8th century Saxon cross

Then it was time for some scenic driving up to the north of the Park: up,  around, and over Mam Tor for fantastic views, and we were surprised by paragliders taking off right beside us and soaring overhead like giant condors riding the thermals.




Next we drove thru the amazing Winnats Pass to Castleton for a Cream Tea lunch.  The idea was to hike up to the ruin of Peveril Castle afterwards but the scones weighed heavy in our bellies so we drove on to Hathersage - Bronte territory.


I found on the National Park's website a Jane Eyre/Hathersage walk that seemed to give us a good taste of the scenery and a good workout too, 8km in about 3+ hours.  Goodness knows we needed some exercise after all our feasting on the cruise!

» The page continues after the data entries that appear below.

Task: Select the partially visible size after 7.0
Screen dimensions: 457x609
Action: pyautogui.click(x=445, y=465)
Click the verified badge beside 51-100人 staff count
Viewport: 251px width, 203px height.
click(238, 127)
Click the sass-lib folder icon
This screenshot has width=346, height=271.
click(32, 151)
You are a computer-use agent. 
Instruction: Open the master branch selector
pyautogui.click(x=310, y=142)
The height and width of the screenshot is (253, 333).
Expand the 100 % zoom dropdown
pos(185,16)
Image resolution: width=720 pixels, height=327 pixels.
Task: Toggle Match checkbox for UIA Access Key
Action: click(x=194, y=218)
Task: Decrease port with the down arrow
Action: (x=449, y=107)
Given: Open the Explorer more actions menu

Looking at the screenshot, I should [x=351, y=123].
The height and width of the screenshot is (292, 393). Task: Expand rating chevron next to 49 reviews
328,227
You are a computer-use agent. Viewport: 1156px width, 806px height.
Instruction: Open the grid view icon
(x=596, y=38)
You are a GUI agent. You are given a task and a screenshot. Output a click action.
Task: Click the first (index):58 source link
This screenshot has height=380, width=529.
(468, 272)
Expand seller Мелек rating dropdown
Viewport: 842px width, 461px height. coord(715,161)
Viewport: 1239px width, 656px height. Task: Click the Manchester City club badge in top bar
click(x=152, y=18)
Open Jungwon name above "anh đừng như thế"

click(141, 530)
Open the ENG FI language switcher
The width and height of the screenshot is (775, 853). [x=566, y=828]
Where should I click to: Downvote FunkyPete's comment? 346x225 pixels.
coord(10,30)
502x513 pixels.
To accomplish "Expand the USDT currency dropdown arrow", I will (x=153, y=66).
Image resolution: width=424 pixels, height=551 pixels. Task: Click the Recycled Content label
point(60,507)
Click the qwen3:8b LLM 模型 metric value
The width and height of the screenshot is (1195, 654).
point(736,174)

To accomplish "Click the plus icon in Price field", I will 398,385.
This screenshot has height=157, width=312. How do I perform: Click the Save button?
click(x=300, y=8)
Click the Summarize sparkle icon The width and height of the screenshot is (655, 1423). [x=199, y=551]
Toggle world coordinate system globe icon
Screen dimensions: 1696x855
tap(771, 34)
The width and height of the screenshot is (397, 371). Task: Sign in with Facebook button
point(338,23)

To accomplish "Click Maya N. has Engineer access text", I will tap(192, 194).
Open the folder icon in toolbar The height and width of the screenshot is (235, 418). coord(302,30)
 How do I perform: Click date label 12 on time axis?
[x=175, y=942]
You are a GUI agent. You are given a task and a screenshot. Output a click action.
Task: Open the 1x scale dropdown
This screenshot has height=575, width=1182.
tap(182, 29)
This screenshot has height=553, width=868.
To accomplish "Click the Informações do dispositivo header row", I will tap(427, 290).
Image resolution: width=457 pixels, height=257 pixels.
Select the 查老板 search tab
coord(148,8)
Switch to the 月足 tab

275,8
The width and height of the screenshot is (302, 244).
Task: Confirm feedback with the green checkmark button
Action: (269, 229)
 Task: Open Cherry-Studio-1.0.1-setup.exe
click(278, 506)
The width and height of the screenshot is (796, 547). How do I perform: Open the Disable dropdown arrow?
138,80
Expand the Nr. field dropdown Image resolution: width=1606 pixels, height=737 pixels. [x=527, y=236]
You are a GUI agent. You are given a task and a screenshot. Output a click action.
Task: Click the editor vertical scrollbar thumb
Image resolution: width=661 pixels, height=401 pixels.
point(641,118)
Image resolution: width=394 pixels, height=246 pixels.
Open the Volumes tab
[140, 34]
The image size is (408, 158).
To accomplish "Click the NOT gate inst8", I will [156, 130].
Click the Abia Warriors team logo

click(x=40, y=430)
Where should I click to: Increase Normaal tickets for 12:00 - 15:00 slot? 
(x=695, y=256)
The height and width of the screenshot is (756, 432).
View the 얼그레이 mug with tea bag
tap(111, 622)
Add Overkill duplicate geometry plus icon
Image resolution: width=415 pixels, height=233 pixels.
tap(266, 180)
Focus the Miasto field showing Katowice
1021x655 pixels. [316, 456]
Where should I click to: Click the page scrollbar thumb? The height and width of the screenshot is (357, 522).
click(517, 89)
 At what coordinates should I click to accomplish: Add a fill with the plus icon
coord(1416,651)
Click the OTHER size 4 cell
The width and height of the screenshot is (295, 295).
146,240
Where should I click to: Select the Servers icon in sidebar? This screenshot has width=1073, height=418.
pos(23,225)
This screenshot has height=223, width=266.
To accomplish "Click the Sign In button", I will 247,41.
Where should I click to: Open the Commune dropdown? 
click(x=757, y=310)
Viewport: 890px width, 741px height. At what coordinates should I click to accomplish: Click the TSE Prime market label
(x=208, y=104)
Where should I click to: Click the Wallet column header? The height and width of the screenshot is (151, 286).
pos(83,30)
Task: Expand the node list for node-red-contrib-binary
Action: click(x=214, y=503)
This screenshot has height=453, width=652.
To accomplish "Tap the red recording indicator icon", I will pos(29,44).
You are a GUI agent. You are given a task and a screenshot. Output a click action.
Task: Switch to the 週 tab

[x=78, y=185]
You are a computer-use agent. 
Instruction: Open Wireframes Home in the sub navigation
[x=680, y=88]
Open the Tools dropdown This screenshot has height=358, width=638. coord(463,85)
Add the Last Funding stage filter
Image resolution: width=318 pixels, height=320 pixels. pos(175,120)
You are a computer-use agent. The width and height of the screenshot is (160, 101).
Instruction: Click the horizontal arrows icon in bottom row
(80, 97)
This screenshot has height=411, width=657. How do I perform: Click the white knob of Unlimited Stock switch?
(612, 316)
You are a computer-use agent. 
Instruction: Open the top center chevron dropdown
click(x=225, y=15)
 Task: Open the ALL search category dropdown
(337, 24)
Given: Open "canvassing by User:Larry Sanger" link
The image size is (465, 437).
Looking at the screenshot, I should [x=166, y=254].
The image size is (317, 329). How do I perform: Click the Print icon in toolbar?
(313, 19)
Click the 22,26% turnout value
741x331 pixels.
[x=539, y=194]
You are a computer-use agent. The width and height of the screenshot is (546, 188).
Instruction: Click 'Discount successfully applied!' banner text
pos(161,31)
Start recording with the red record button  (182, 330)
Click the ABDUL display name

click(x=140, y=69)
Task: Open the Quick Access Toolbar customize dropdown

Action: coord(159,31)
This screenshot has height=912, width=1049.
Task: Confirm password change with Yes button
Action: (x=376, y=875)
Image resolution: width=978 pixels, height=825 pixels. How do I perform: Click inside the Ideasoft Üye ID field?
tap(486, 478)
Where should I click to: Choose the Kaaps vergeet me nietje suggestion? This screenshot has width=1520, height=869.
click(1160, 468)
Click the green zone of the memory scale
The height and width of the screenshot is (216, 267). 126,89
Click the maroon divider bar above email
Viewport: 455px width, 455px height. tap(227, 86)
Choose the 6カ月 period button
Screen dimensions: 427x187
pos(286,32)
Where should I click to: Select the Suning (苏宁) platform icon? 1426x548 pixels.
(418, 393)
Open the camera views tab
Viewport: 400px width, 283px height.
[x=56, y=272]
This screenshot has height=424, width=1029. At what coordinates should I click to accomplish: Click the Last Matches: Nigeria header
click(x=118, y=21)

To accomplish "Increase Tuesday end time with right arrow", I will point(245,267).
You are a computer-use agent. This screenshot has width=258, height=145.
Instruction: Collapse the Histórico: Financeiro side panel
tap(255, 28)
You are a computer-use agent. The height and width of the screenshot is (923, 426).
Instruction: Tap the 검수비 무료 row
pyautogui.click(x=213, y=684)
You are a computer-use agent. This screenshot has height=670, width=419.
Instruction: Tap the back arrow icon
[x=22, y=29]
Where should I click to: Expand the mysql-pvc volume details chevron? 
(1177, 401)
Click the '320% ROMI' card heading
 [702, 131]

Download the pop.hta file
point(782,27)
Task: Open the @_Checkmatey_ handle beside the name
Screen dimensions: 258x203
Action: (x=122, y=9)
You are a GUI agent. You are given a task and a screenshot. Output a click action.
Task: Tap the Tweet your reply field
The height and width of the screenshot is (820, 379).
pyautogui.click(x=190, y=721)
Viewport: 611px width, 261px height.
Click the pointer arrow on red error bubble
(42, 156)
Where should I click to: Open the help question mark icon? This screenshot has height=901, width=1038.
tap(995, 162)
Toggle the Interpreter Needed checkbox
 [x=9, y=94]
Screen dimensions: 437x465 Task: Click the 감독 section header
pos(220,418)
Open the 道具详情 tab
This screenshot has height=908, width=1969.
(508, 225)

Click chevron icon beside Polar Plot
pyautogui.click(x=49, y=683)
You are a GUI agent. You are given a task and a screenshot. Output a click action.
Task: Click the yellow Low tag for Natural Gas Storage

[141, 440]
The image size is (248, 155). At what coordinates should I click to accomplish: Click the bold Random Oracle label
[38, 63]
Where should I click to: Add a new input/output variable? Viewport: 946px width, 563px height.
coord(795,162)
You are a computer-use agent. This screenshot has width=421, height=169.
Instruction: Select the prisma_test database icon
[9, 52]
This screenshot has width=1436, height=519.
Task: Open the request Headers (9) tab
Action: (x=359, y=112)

We started right from town at The George Inn where reportedly Charlotte Bronte had frequented, and walked along a public footpath out into the fields, right alongside a grand estate's backyard!  In England the walking paths are sacred rights-of-way and cut across farms and private property, as long as you're respectful of their holdings, they have to let you pass.


Anyway, this first megalith with a forest of chimneys is reputed to be Vale Hall, owned by the Oliver's, the wealthy family of the little village where Jane finds work as a teacher after running away from Mr. Rochester.   We then walked a short way up a private driveway to pass by Rochester's Thornfield (actually North Lees Hall), a small crenellated manse, not quite as imposing as we had imagined from the book's descriptions.  But how cool was this?  Obviously Charlotte came this way for a visit at some time and here, all within a mile or two, was the infrastructure of her novel!  Coincidentally I had just finished reading "Jane Eyre" on my Camino, not realizing I'd soon be walking in her footsteps!

"Thornfield"


Then we hiked up and up thru heavy woodland till we popped out at the base of Stanage Edge, a magnificently cruel cut in the earth, where the world just falls away ....60' to the valley below. 
Here Bronte meets Austen, for another favorite P&P movie scene is where Kiera Knightley stands on the edge, looking so glamorously into infinity, I could have sworn it was done on a movie set, but look....


We tried to replicate it but Hair & Makeup failed to show....
We walked a kilometer along the Edge, me with a tight hold on Sheila as she has a height-thing, heads bent into the blustery wind that buffeted us about.  The sky was blanketed with billowing grey clouds and the occasional spotlight of sunbeams breaking through. So Bronte-esque. 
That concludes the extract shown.